Needless to say, I do not believe the world is going to end tomorrow. OK, I said it anyway. And now that it’s said, let’s have a little fun with it.

I’ve put together an iTunes playlist of songs from my music library that seemed fitting in some way for the occasion:

  1. Steely Dan — Black Friday
  2. National Health — The Apocalypso
  3. Nine Inch Nails — The Beginning of the End
  4. Rush — In the End
  5. The Beatles — The End
  6. Styx — Don’t Let It End
  7. Zero 7 — End Theme
  8. Kraftwerk — Europe Endless
  9. Hall & Oates — Friday Let Me Down
  10. Chicago — It Better End Soon (1st Movement)
  11. Chicago — It Better End Soon (2nd Movement)
  12. Chicago — It Better End Soon (3rd Movement)
  13. Chicago — It Better End Soon (4th Movement)
  14. Prince — 1999
  15. Genesis — Los Endos
  16. King Crimson — Peace: An End
  17. R.E.M. — It’s the End of the World As We Know It (And I Feel Fine)
  18. U2 — Until the End of the World
  19. Elvis Costello — Waiting for the End of the World
  20. Happy Apple — The World Begins and Ends in Your Combover
  21. Room 34 — December 22, 2012

Yes, that last one is my own… recorded earlier this year as a reflection on what the world will be like the day after it ends. You can get it here. (Interesting side note: every sound on that song — the whole album in fact — was produced on an iPhone.)

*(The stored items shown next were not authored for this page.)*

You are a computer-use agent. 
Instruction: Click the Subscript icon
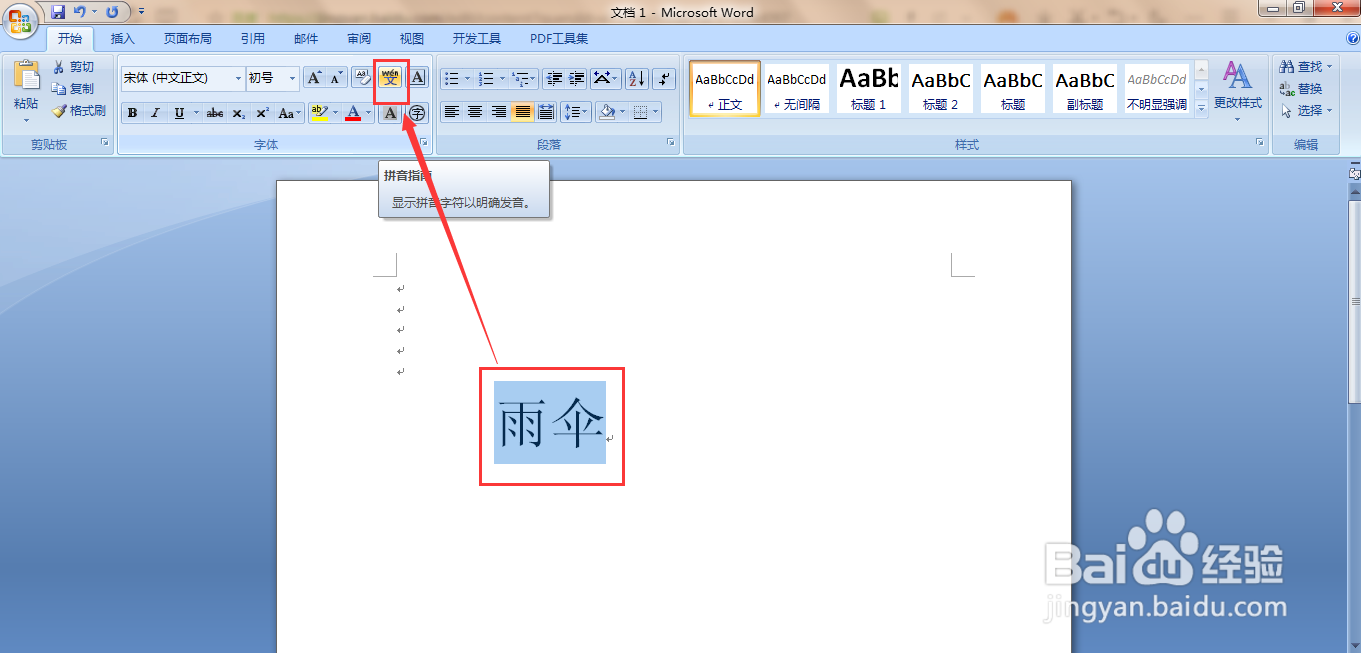pos(238,113)
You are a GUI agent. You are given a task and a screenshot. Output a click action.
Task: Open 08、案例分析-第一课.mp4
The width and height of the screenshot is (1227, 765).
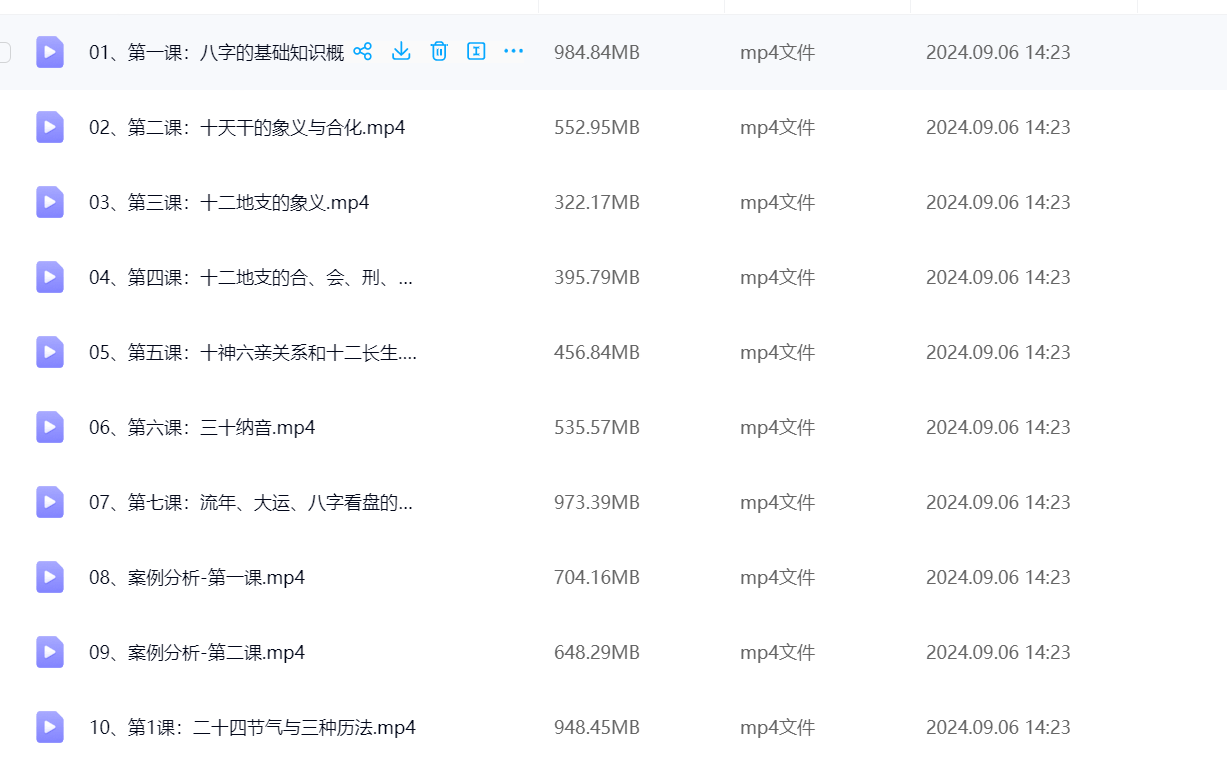point(197,577)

Album covers from the Mayan Apocalypse playlist

2012 trailer

As titillating as apocalypse stories may be, I’ve never really believed that the world is going to end on the winter solstice in 2012, as “predicted” by the Mayan calendar. I don’t think they really predicted the end of the world; that’s just as far in the future as they bothered to calculate. Any culture that couldn’t anticipate needing to account for four-digit years a mere 30-odd years in advance should surely understand that kind of shortsightedness.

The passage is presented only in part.